Read through the listing and copy every line that contains the word "agent".

++++ ENTRIES SHOWN

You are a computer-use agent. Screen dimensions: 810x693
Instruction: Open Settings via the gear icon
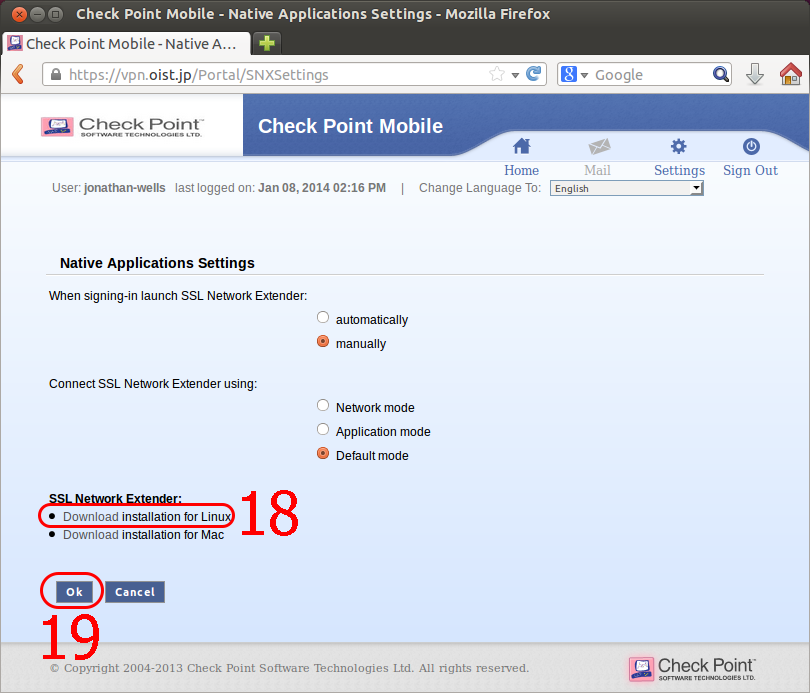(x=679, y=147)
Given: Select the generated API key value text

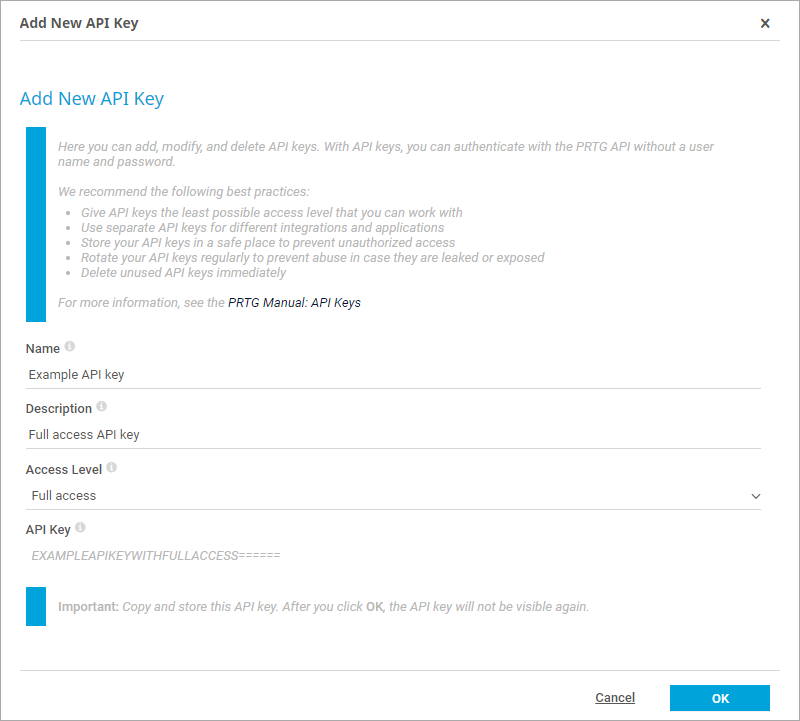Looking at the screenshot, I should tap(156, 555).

++++++++
++++ ENTRIES SHOWN

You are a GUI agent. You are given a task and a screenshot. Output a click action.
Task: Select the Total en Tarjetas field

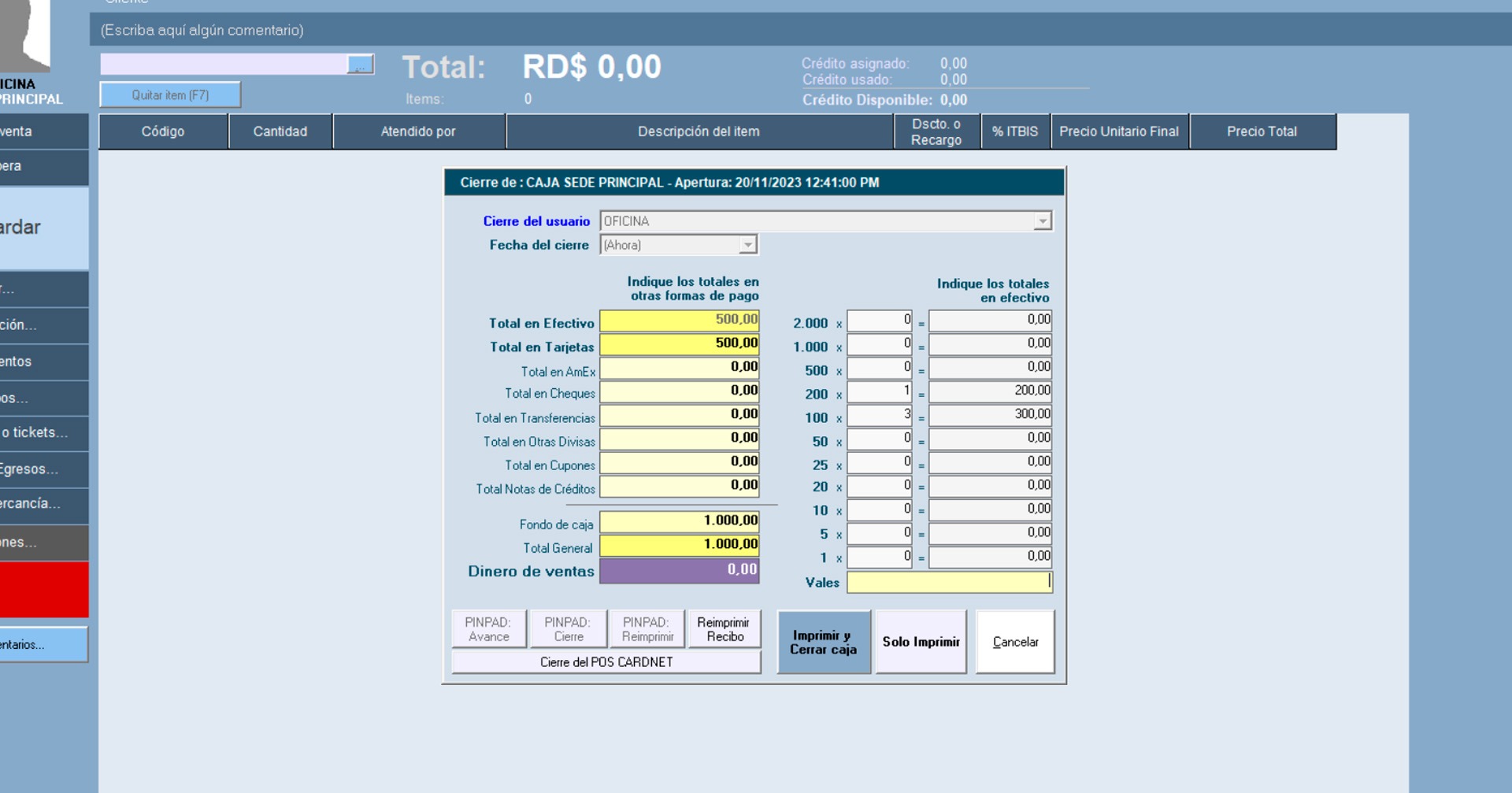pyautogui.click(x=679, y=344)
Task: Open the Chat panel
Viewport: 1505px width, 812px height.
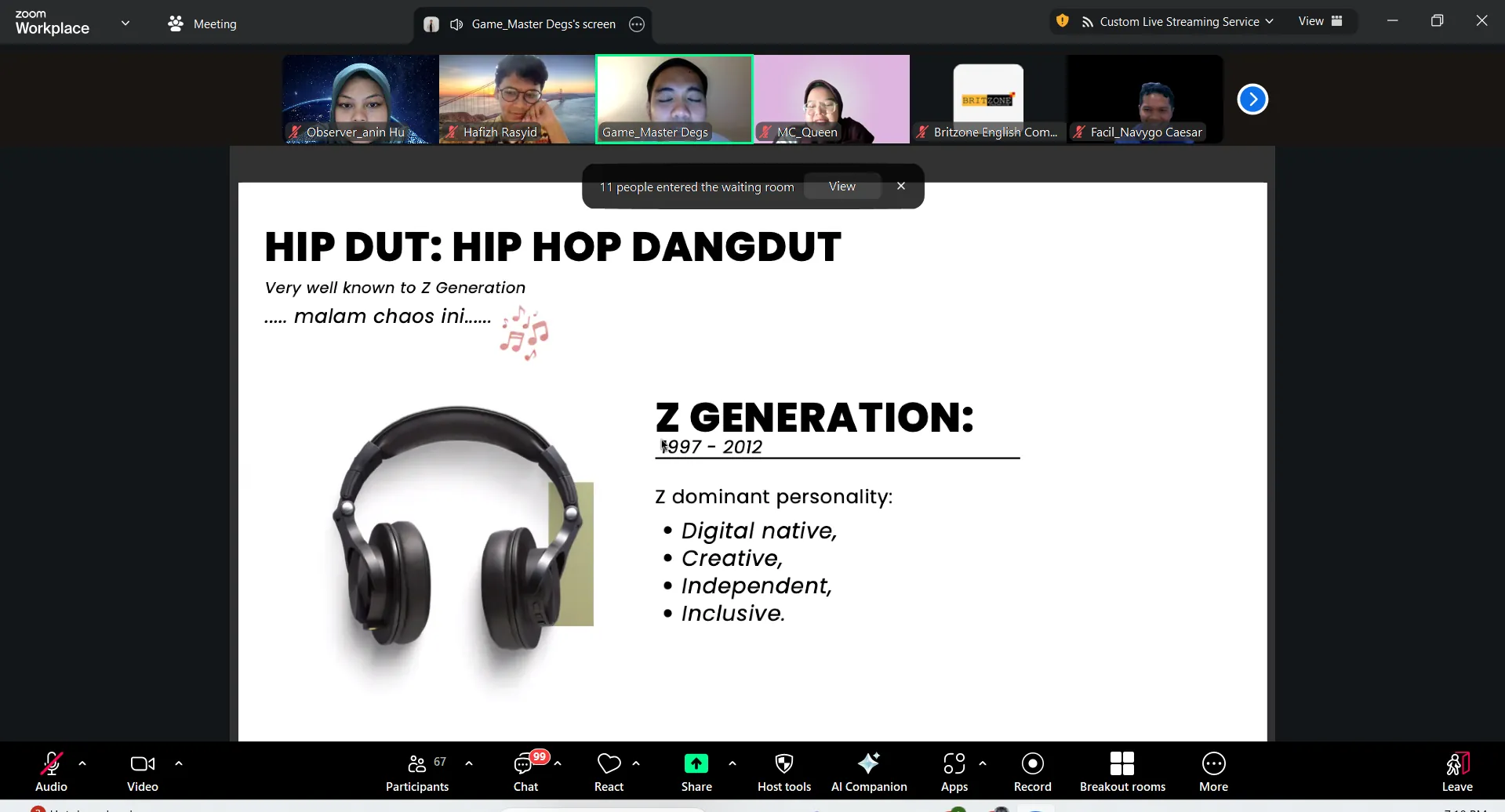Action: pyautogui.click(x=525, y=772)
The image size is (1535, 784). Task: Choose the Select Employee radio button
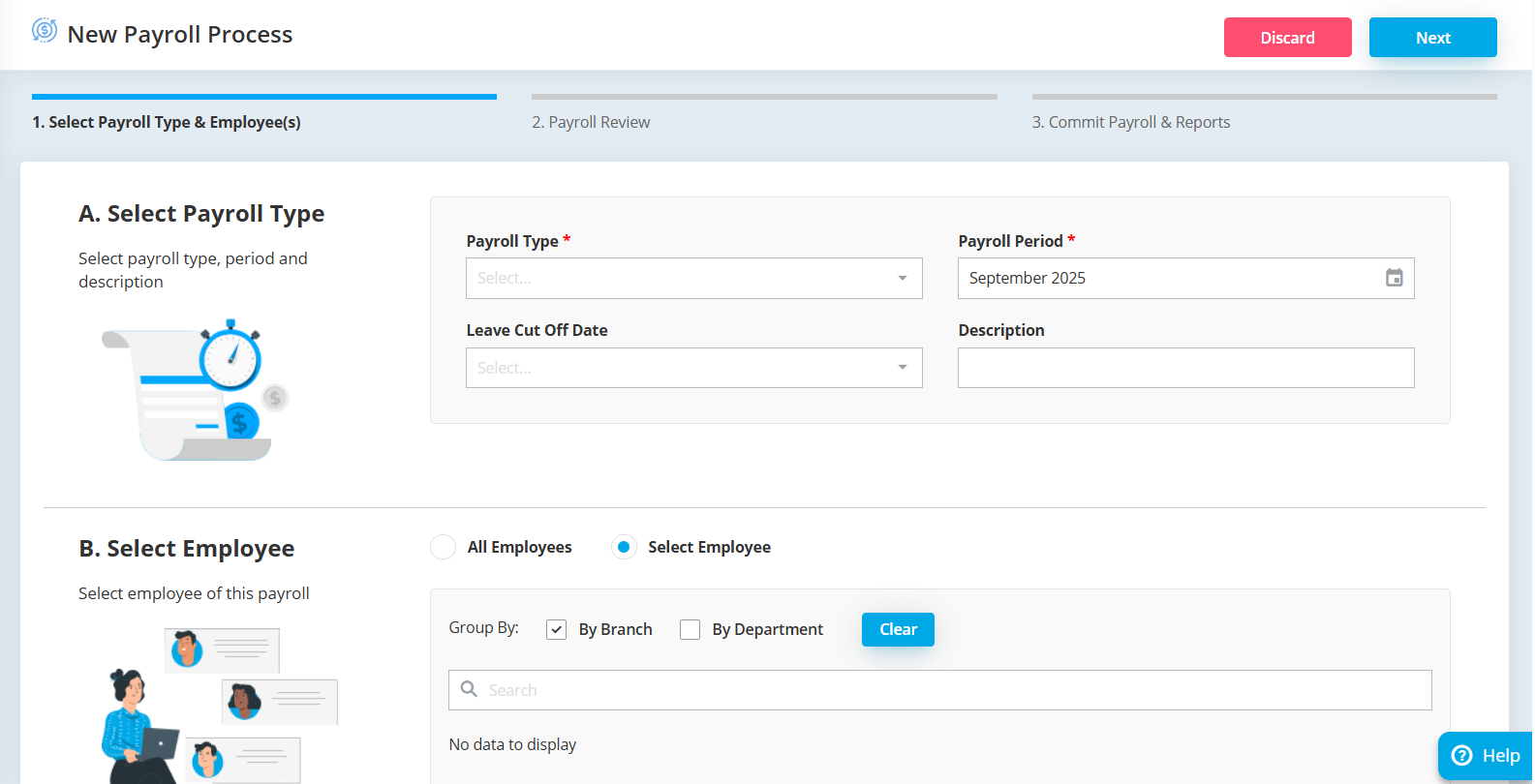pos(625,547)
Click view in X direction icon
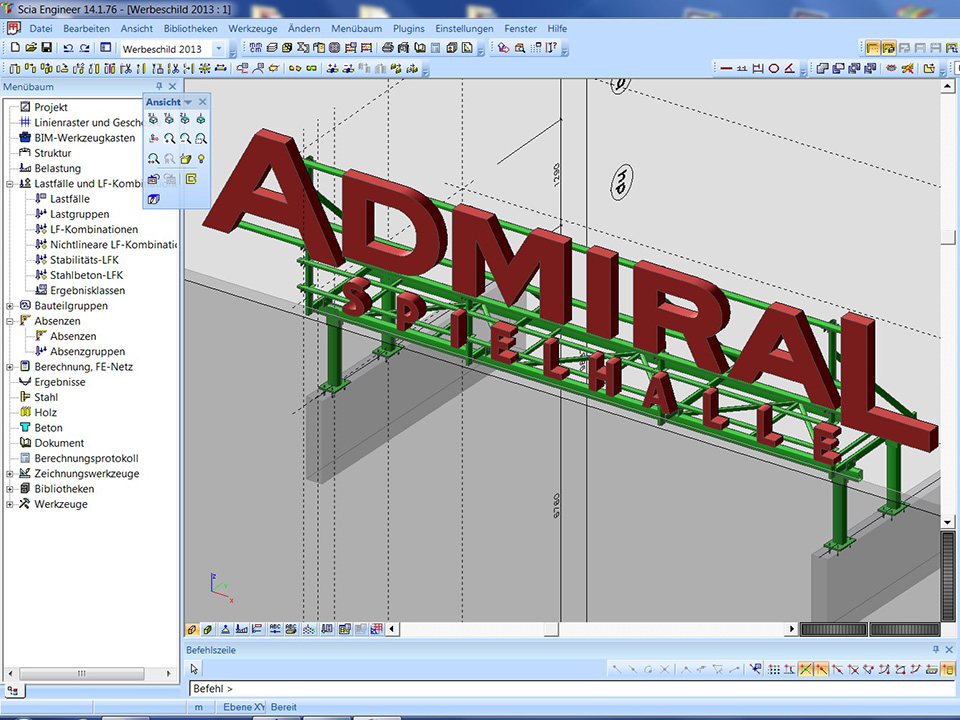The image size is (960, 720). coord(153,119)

++++++++
++++ ENTRIES SHOWN

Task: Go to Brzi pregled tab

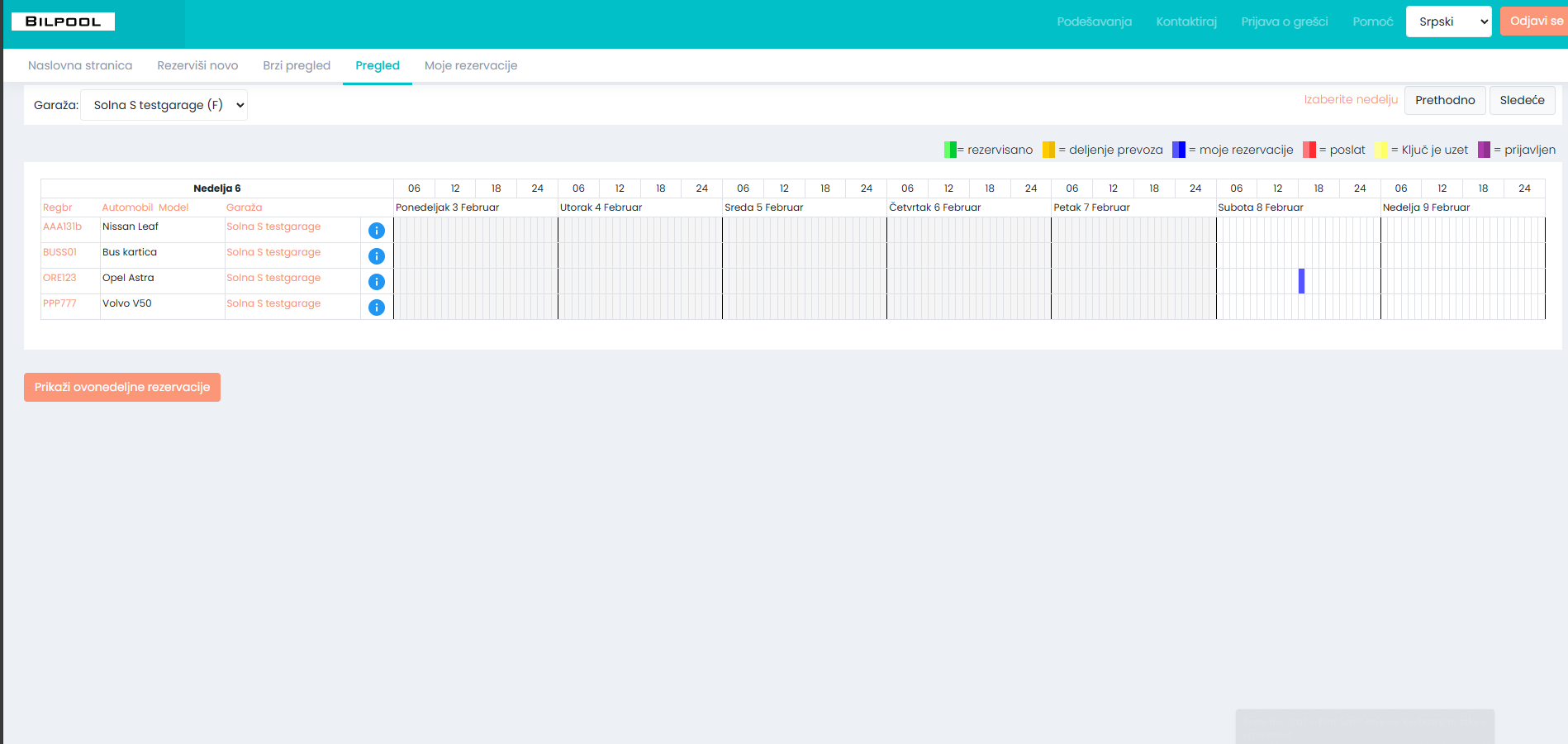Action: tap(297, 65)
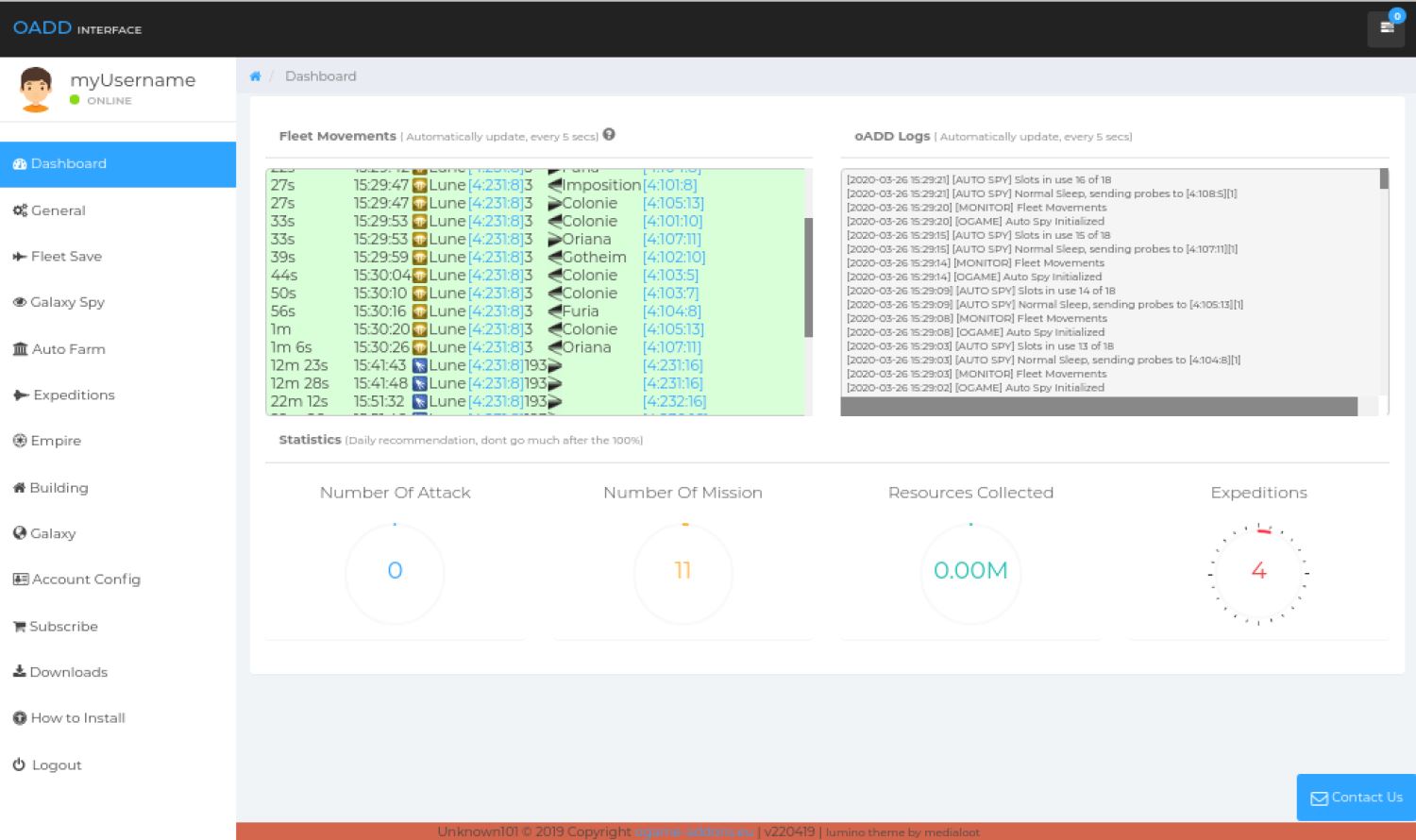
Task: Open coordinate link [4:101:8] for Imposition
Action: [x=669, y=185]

++++++++

» ANSWER TO THIS EXERCISE:
You are a computer-use agent. Screen dimensions: 810x693
You are a GUI agent. You are given a task and a screenshot. Output a click action.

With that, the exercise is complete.